_WRITTEN EXERCISE_
Pull out every line of the material that contains the word "Expand", matching case exactly.
>> Begin
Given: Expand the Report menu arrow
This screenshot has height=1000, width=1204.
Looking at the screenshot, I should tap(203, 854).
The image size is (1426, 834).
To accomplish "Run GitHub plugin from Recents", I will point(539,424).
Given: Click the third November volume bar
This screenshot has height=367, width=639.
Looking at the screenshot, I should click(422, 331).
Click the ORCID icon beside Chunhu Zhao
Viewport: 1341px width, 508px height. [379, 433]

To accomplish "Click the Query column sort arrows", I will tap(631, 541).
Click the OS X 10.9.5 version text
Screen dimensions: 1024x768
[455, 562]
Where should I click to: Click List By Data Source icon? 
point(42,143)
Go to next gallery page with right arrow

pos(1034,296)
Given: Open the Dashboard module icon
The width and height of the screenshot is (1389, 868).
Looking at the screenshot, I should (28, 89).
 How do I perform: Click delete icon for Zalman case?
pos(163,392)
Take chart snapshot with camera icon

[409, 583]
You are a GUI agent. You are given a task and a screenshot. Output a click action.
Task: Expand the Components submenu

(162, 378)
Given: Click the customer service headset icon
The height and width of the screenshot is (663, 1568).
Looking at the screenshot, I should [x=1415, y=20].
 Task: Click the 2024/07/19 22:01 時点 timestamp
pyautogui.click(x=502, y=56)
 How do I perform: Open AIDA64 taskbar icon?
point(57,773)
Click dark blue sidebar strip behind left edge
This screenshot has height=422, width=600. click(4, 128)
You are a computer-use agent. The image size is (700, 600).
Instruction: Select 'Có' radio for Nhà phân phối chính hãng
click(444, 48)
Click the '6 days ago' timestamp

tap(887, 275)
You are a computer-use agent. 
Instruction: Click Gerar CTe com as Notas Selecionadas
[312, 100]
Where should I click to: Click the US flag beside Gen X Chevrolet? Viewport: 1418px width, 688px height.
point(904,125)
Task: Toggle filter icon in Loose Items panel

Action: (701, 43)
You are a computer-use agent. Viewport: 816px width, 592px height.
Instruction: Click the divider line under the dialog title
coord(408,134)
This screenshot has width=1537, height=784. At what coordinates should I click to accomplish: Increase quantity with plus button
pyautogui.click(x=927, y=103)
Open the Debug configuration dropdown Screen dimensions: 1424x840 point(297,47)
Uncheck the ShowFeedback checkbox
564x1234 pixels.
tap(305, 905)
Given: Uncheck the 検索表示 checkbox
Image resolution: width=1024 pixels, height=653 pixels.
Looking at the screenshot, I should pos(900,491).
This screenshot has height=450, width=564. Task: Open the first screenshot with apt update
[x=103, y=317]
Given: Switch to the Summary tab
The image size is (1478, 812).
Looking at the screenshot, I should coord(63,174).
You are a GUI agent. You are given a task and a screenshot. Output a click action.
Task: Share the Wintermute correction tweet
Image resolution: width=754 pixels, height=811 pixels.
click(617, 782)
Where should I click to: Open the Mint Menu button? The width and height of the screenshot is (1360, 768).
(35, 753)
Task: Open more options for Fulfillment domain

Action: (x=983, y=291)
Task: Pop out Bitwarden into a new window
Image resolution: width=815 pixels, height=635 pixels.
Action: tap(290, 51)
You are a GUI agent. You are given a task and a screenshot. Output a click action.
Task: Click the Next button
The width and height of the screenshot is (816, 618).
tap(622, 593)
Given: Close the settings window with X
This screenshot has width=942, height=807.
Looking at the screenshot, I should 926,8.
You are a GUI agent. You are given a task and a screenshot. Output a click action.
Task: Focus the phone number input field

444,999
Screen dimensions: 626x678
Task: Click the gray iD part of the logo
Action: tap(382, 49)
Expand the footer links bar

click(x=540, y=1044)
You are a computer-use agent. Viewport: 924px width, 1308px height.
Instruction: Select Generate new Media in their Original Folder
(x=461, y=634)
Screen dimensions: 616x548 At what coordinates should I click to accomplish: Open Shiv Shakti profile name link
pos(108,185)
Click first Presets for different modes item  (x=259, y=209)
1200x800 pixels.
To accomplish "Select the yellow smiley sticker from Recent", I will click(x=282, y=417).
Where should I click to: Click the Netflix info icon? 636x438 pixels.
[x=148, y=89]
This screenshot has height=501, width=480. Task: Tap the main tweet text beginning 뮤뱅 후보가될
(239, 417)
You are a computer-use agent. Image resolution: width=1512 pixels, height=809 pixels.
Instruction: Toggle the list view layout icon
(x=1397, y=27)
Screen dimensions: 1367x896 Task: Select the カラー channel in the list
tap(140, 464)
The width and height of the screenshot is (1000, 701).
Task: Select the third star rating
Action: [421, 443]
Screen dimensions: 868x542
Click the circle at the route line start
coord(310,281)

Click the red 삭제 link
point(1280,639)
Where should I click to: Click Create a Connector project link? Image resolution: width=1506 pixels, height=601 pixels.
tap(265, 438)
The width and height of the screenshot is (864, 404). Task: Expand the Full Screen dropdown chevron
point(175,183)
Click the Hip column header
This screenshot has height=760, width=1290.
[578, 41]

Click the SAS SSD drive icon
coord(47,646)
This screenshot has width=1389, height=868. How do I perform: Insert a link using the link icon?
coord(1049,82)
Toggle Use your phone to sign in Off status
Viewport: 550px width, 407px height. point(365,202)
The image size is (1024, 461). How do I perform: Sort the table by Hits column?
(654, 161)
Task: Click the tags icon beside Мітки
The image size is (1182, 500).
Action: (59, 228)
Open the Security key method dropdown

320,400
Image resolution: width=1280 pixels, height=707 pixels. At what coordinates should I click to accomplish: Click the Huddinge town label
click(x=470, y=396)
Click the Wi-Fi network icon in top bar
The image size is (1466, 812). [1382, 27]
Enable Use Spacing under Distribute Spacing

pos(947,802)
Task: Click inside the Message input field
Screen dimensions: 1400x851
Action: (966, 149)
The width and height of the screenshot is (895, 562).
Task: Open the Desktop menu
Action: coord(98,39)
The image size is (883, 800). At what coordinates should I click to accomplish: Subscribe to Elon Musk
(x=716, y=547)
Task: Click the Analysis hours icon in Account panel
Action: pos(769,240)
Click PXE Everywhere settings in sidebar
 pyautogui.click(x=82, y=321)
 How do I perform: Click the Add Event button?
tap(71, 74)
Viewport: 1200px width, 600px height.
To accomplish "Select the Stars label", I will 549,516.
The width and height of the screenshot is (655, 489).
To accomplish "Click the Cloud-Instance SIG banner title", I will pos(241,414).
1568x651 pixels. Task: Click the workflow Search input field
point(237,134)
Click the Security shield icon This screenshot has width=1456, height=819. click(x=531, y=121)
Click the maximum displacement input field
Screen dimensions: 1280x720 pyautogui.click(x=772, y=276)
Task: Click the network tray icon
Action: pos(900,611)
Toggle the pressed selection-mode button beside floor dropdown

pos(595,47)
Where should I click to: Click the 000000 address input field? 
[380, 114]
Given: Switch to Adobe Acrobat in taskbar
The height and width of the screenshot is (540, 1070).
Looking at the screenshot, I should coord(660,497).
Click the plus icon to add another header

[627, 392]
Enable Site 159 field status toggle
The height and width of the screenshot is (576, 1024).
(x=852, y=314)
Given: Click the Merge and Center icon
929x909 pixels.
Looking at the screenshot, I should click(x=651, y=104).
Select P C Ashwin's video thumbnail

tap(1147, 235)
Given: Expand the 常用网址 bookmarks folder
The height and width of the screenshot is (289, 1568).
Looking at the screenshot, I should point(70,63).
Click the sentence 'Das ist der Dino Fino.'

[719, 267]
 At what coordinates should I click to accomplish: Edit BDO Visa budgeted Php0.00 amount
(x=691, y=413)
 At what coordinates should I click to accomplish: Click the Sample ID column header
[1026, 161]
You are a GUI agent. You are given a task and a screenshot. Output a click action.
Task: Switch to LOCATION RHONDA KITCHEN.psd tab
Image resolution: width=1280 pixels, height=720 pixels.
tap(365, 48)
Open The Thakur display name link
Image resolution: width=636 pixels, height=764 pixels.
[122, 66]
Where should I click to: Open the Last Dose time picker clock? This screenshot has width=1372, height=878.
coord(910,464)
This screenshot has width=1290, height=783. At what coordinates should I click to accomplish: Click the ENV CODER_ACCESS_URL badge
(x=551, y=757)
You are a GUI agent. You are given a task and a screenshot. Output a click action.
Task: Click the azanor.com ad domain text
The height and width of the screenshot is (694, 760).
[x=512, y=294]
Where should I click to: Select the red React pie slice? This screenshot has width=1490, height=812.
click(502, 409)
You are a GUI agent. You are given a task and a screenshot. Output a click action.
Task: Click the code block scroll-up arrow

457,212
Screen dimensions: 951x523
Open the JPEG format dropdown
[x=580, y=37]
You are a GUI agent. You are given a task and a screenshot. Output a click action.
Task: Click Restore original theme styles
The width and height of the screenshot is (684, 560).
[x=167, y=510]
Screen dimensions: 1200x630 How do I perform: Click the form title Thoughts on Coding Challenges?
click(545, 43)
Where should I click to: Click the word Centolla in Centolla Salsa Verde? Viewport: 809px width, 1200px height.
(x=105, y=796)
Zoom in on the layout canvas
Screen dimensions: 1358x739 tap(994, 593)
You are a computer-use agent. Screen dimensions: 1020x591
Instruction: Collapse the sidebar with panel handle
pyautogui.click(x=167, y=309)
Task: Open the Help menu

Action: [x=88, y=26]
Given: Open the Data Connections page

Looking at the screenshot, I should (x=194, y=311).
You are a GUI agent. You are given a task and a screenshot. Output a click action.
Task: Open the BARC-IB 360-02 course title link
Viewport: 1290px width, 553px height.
>> End
_EXERCISE SOLUTION_
Given: Expand the Report menu arrow
Task: Expand the Components submenu
Expand the footer links bar
The width and height of the screenshot is (864, 404). Task: Expand the Full Screen dropdown chevron
Given: Expand the 常用网址 bookmarks folder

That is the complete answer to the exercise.